▶ **WORK INSTRUCTIONS**
Reproduce word for word the stretch of the article on voluntary intoxication and mens rea that opens with "By: Geoff Read" and closes after "Court of Canada.".

━━━ PASSAGE FOR REVIEW ━━━

C.C. S. 33.1 UNCONSTITUTIONAL

By: Geoff Read

The issue of mens rea and voluntary intoxication has vexed the law for a long time and has engaged something of a contest between the legislative and judicial branches of government.  The latest tweak has just come down from the Supreme Court of Canada.    

To turn back the clock for a moment, the House of Lords in a memorable decision on April 13, 1976 addressed the question of intoxication and drunkenness in the case of DPP v Majewski, [1977] AC 443, [1976] UKHL 2.  Robert Stefan Majewski had been convicted on three counts of assault occasioning actual bodily harm and three counts of assault on a police constable in the execution of his duty.  The Lord Chancellor observed that Majewski had been consuming drugs without a prescription and had also consumed alcohol when he got involved in a bar room melee that then involved the police. That led to him being charged.  

Lord Elwyn-Jones said the appellant's case was that when the assaults were committed, he was acting under the influence of a combination of drugs (not medically prescribed), and alcohol to such an extent that he did not know what he was doing, and remembered nothing of the incidents that had occurred.  After medical evidence had been called by the defence as to the effect of the drugs and drink the appellant had taken, the learned judge in the absence of the jury ruled that he would direct the jury in due course that on the charges of assault or assault occasioning actual bodily harm, the question of whether he had taken drink or drugs was immaterial. The learned judge directed the jury that in relation to an offence not requiring a specific intent, the fact that a man has induced in himself a state in which he is under the influence of drink and drugs, is no defence. Since the counts for assault did not require proof of any specific intent, the fact that the accused might have taken drink or drugs was irrelevant, provided the jury was satisfied that the state which he was in, as a result of drink and drugs or a combination of both was self-induced. He concluded ". . . upon my direction in law you can ignore the subject of drink and drugs as being in any way a defence to any one or more of the counts in this Indictment". In dealing with assault, he directed that it meant some blow or kick, "not something which is purely accidental".

━━━ SUPPLIED INFORMATION ━━━

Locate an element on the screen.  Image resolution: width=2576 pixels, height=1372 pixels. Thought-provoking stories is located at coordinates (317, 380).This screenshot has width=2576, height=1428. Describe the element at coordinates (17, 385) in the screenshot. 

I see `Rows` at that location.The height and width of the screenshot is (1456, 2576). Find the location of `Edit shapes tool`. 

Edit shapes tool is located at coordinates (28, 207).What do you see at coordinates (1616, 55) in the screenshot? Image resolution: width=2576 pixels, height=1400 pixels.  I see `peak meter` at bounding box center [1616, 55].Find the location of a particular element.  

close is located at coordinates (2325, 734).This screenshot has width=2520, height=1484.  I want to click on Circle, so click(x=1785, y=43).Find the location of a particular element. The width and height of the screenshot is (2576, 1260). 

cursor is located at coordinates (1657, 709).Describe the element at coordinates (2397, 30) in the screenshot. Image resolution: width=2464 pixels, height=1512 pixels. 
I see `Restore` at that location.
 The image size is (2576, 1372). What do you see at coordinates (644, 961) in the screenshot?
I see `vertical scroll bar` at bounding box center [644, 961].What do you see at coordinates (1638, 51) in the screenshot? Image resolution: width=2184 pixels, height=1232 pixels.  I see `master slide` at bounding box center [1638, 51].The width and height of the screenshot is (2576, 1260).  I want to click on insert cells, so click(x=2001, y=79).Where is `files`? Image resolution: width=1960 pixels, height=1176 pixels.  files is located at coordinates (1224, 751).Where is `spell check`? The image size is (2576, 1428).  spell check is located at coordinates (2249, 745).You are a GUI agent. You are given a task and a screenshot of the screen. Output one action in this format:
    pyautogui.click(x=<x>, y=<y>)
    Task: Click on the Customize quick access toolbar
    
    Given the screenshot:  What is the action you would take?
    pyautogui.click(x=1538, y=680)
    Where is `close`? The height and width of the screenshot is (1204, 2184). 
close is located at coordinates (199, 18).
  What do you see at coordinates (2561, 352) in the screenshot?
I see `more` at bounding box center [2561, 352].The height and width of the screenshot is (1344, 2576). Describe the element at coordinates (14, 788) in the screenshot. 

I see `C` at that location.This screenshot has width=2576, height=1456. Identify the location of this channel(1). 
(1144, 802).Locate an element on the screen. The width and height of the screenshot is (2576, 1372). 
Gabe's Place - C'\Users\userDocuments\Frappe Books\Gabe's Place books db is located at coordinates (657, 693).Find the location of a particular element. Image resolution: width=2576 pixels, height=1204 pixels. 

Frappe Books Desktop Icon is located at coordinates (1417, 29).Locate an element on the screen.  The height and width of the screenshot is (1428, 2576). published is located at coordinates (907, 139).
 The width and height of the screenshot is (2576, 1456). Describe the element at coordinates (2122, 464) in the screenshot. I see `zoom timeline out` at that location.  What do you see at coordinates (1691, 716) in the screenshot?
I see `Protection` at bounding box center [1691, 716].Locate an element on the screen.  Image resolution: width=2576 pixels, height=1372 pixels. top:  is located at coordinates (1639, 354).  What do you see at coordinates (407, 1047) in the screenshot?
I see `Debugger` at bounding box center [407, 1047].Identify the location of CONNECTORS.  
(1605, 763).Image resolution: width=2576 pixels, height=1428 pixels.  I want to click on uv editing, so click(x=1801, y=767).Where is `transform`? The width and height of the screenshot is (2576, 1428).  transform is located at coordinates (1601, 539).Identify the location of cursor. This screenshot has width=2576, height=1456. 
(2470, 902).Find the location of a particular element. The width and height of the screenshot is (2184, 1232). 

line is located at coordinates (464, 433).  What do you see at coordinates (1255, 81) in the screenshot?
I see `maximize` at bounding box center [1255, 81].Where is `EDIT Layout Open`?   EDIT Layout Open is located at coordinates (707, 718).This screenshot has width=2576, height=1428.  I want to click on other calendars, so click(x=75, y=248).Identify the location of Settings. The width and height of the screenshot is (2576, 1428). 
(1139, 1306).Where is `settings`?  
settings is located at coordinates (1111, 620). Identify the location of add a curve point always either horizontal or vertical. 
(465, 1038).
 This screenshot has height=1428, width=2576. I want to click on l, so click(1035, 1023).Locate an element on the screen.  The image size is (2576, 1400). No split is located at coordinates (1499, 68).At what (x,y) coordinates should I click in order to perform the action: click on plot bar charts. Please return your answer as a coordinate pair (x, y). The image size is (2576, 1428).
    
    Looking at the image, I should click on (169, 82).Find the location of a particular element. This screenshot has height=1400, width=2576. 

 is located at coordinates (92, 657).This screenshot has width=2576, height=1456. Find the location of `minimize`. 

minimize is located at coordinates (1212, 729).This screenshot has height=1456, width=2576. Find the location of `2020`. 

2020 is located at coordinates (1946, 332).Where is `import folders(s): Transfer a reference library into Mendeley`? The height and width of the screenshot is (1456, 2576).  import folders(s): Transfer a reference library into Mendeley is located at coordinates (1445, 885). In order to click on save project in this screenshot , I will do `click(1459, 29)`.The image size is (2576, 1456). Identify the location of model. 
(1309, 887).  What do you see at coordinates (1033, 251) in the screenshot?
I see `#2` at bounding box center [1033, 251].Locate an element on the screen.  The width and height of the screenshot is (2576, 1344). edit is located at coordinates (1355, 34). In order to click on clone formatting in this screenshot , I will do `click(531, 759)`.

━━━

▶ **WRITTEN RESPONSE**
By: Geoff Read

The issue of mens rea and voluntary intoxication has vexed the law for a long time and has engaged something of a contest between the legislative and judicial branches of government.  The latest tweak has just come down from the Supreme Court of Canada.